Over 20 Million Users Installed Malicious Ad Blockers from Chrome Web Store

Security researcher Andrey Meshkov has discovered five malicious ad blocker extensions in the Google Chrome Web Store, which have already been installed by at least 20 million users. According to Meshkov, these malicious extensions are copies of legitimate and popular ad-blocking tools. The creators of these extensions also used popular keywords in the names and descriptions of their apps to boost their rankings in search results, thereby increasing the number of potential users.

“All the extensions I found are simple copies with just a few lines of code added by the authors,” Meshkov noted.
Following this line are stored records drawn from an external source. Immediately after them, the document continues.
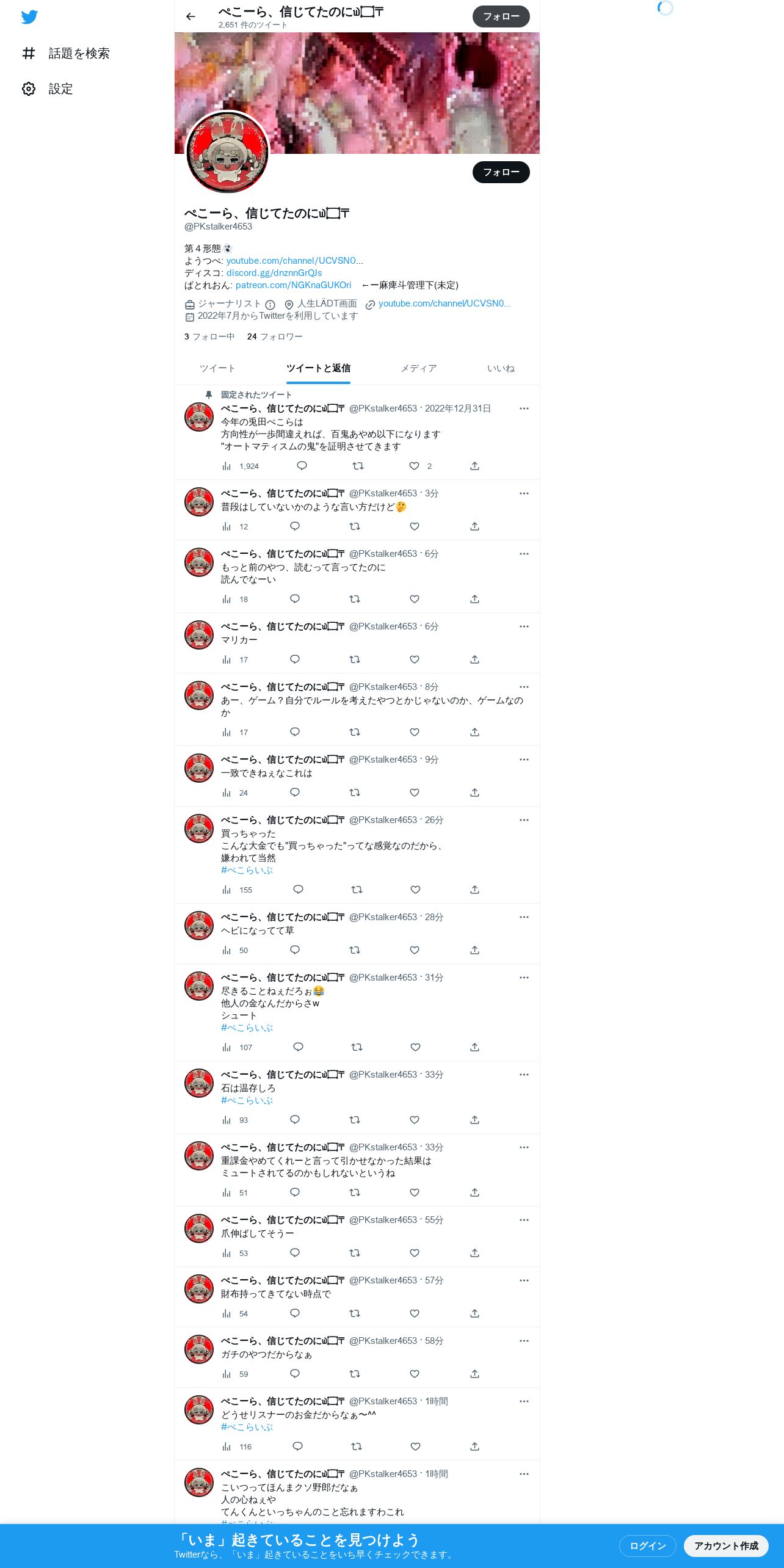Screen dimensions: 784x1568
Task: Click the フォロー button below the banner
Action: coord(501,172)
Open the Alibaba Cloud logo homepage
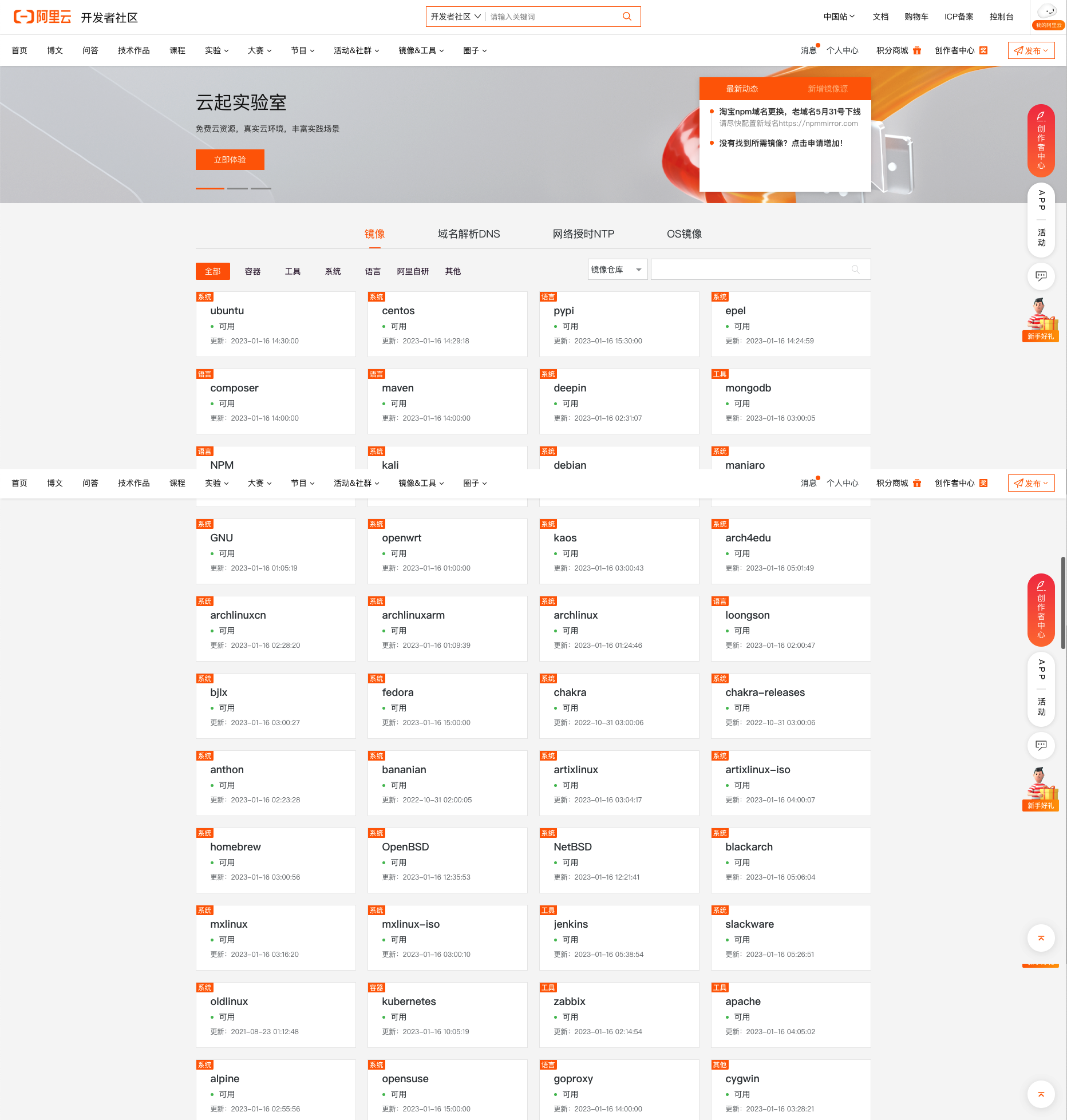Image resolution: width=1067 pixels, height=1120 pixels. (42, 17)
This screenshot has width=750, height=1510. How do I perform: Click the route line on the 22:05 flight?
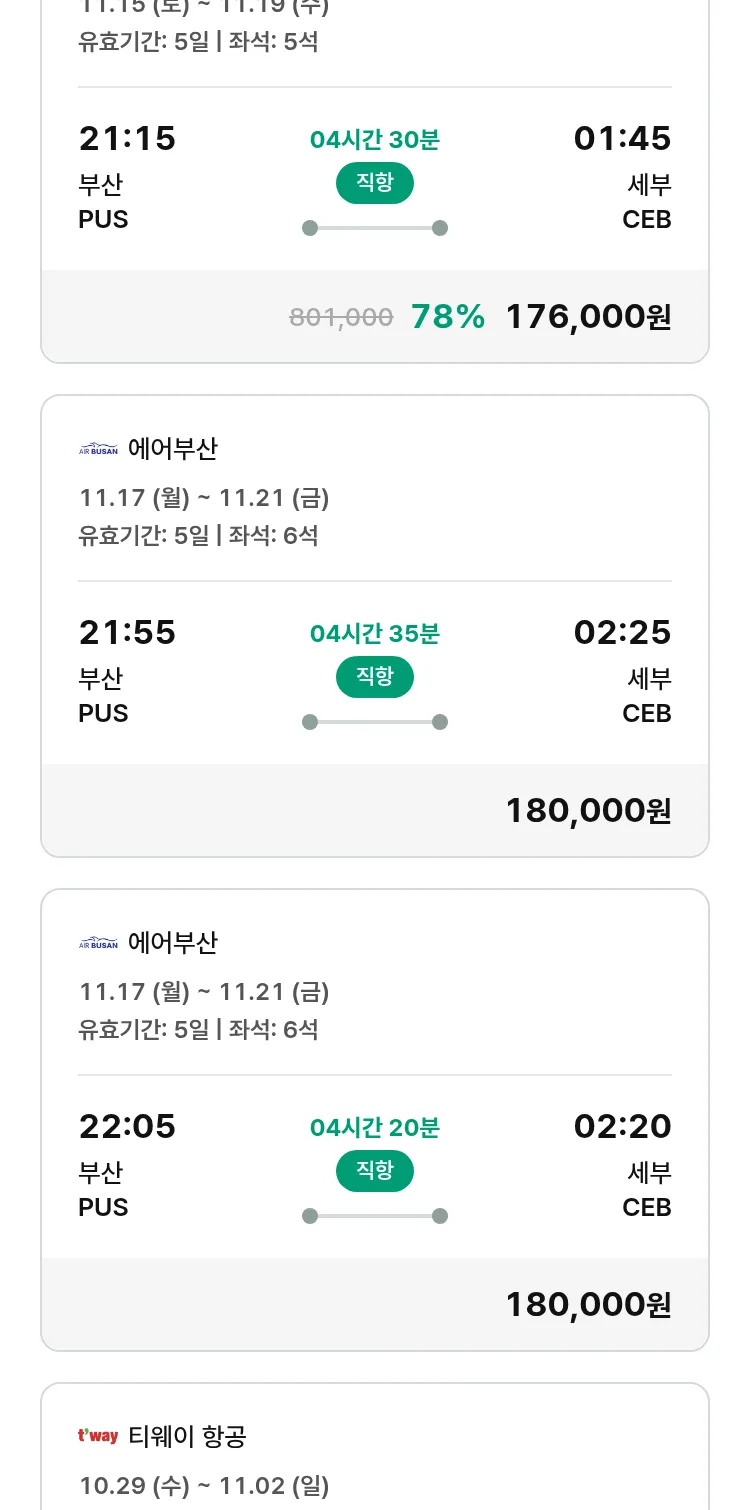coord(374,1216)
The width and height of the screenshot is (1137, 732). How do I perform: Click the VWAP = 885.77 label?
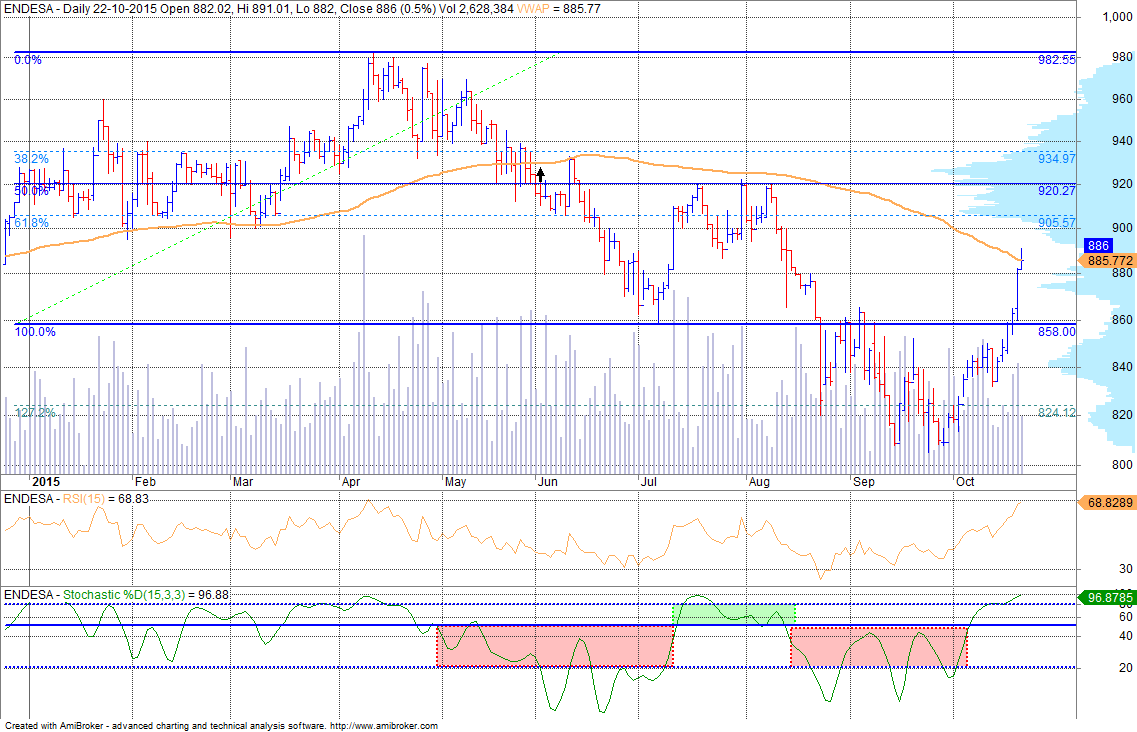tap(557, 8)
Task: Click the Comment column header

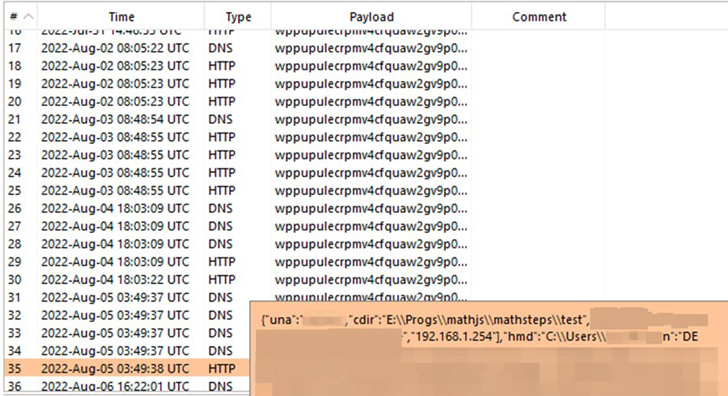Action: tap(539, 17)
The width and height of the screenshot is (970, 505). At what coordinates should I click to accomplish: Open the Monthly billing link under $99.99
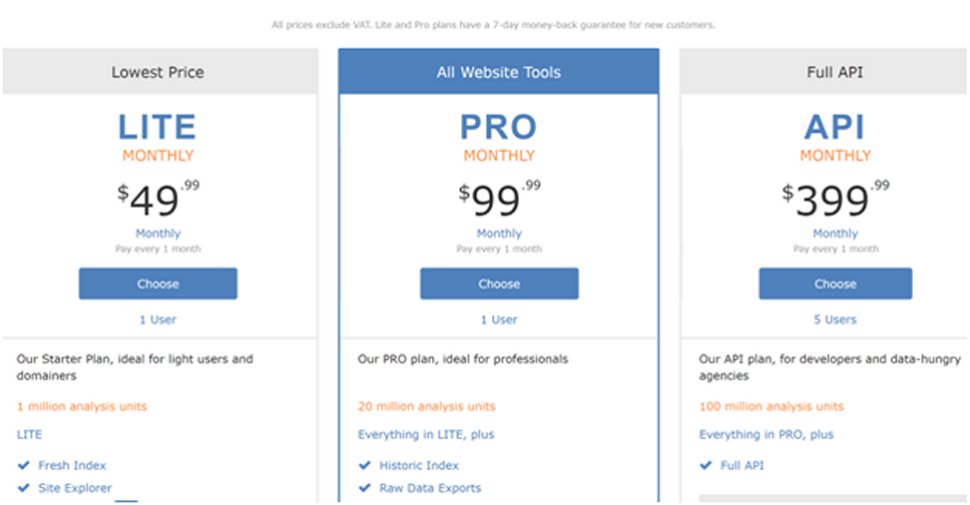pyautogui.click(x=499, y=233)
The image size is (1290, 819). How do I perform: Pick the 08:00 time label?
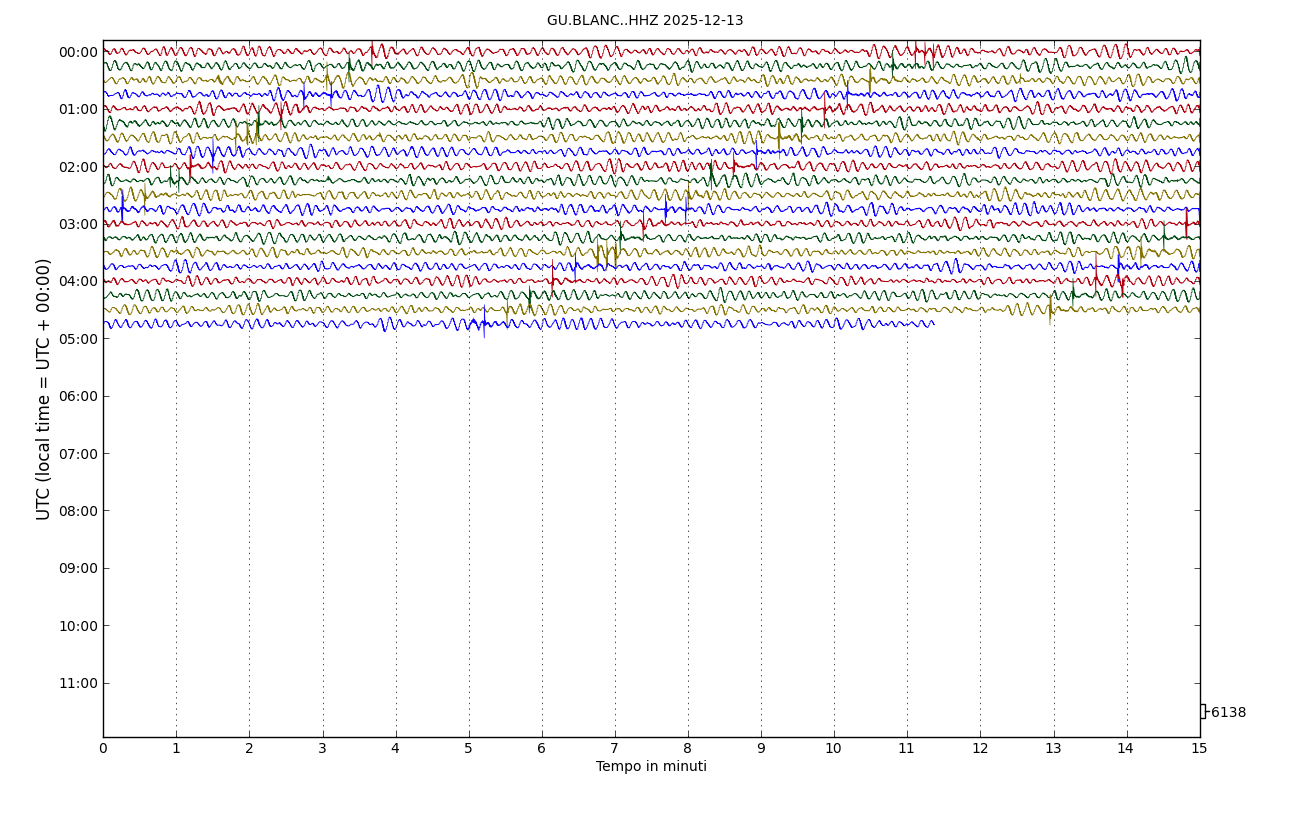pos(78,511)
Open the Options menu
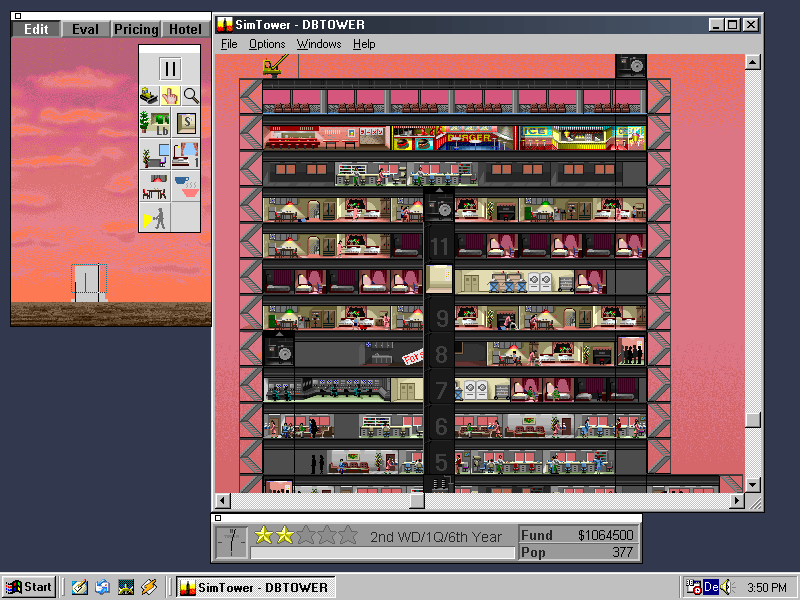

After the expert reported his findings to Google, the company immediately removed the following malicious extensions from the Chrome Web Store:

• AdRemover for Google Chrome (over 10 million downloads)
• uBlock Plus (over 8 million downloads)
• Adblock Pro (over 2 million downloads)
• HD for YouTube (over 400,000 downloads)
• Webutation (over 30,000 downloads)

Upon analyzing the AdRemover for Google Chrome extension, the researcher found malicious code hidden inside a modified version of the jQuery library. This code sent information about some of the websites visited by the user to a remote server. The malicious extension then received commands from the server, which were executed on the background page and could affect the browser’s operation.

To avoid detection, the commands sent by the remote server were hidden inside what appeared to be a harmless image.

“Essentially, this is a botnet made up of browsers infected with fake ad blockers. The browser will do whatever the server owner commands,” Meshkov added.